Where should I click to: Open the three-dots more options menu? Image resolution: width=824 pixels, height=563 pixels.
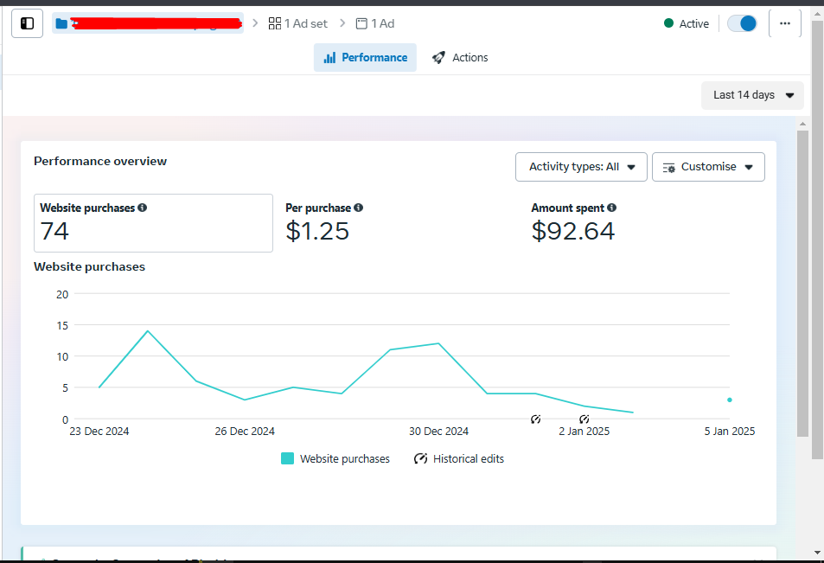[x=784, y=23]
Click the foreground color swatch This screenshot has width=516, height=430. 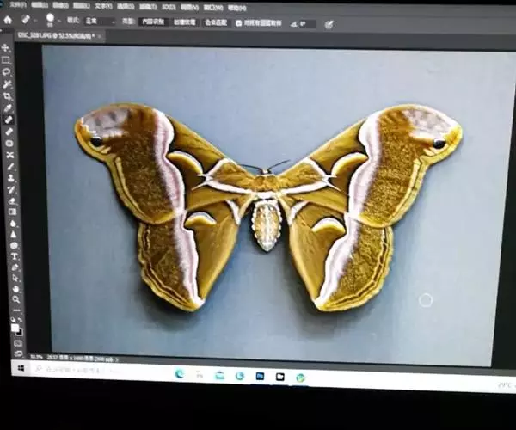(x=15, y=327)
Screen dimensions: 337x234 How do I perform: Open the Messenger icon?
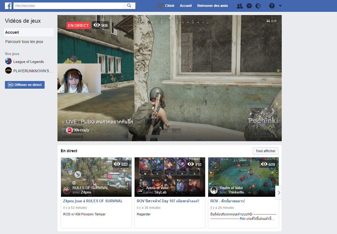(x=249, y=6)
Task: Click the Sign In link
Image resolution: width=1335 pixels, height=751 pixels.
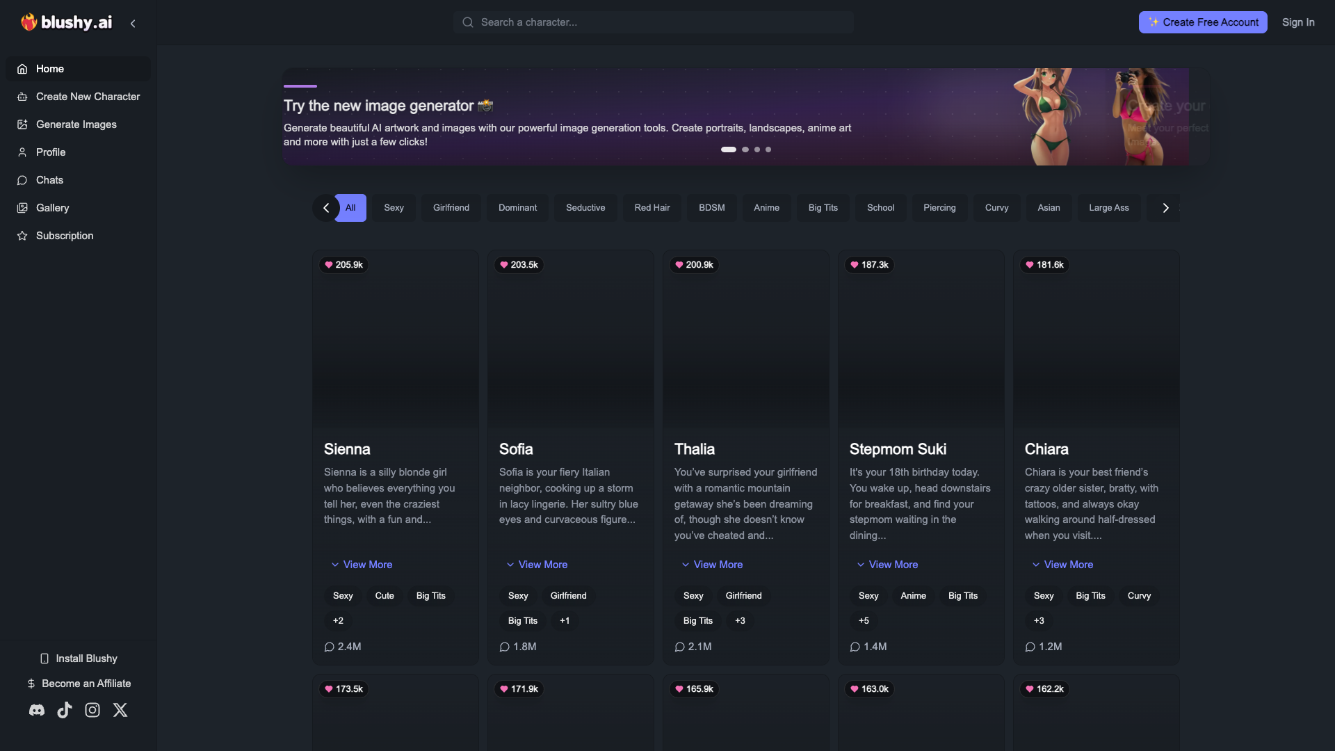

* * * * * * *

WHAT YOU ARE ASKED TO DO: What the answer needs is every line from the one with "Screen dimensions: 337x234" through the last line of the data, reproduced word for word and with pictures omitted.

TASK OUTPUT:
Screen dimensions: 337x234 How do I perform: Open the Messenger icon?
(x=249, y=6)
Task: Click the Sign In link
Image resolution: width=1335 pixels, height=751 pixels.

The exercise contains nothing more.